The day after. This is a book design blog, so you’d expect me to write about iBooks, the dazzling ePub reader built into the iPad. But I’m not. (Well, I will a bit). And I’m not going to write about what features are lacking in iPad (first generation, after all) or if there’s even a market for this type of device: duh. And I’m not going to waste time debating the backlight. There are a lot more important things to do, such as figuring out how to design content for this new device. Notice: I said designing content, not designing e-books.

iBooks is a response to the market-driven phenomenon of people wanting to read hundreds of pages of text on a computer screen. Is that the best we can do, read text on a screen? Personally, I want to use an ultra-modern computing device for engaging with content in ways not possible merely with text. (Of course, I’m talking primarily about non-fiction here. I love literary fiction & the interplay of words, sentence after sentence, though I still prefer my novels in print. But that’s just a personal preference.)

And I’m not talking about enhanced e-books, which often mean no more than just some multimedia tacked onto the end. Adherents of e-books are constantly stressing the importance of breaking away from the concept of the printed page. Yet, the ePub reader on iPad uses a page concept & strongly reinforces the concept of the physical book (transplanted to the screen).

I’m interested in breaking away from the concept of the page & the physical book. But I’m not too interested in a lengthy stream of re-flowing text. The page, the physical book, & even the re-flowing text are all great in their own ways if you want is to read 80,000 words on a topic. But I seldom have that much time. But I am interested in learning. And don’t we read non-fiction because we want to learn?

Maybe I only need a stimulating 10,000 words arranged in even smaller, bite-sized chunks seasoned with imagery for obtaining an overview of a topic. A multi-touch screen allows me to interact with the content, furthering my retention of ideas. A playful, game-like component pulls me further into the narrative. (Remember, narratives don’t have to be linear or even textual.) I would buy such a product, a content app that started me along the journey of exploring an unfamiliar topic. I love to learn, I love to read. So what’s next: I would then purchase a more in-depth book on the topic (either in print or as an e-book).

> [DATA SHOWN]:
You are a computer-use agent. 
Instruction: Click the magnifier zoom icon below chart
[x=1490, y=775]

* * *

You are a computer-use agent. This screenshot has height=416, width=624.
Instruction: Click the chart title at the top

> [WHAT THIS TASK INVOLVES]:
Set down, word for word, everything in the iPad post from "The day after." down to "not designing e-books.". Rely only on the iPad post for what comes next, not on the records.

> [TASK OUTPUT]:
The day after. This is a book design blog, so you’d expect me to write about iBooks, the dazzling ePub reader built into the iPad. But I’m not. (Well, I will a bit). And I’m not going to write about what features are lacking in iPad (first generation, after all) or if there’s even a market for this type of device: duh. And I’m not going to waste time debating the backlight. There are a lot more important things to do, such as figuring out how to design content for this new device. Notice: I said designing content, not designing e-books.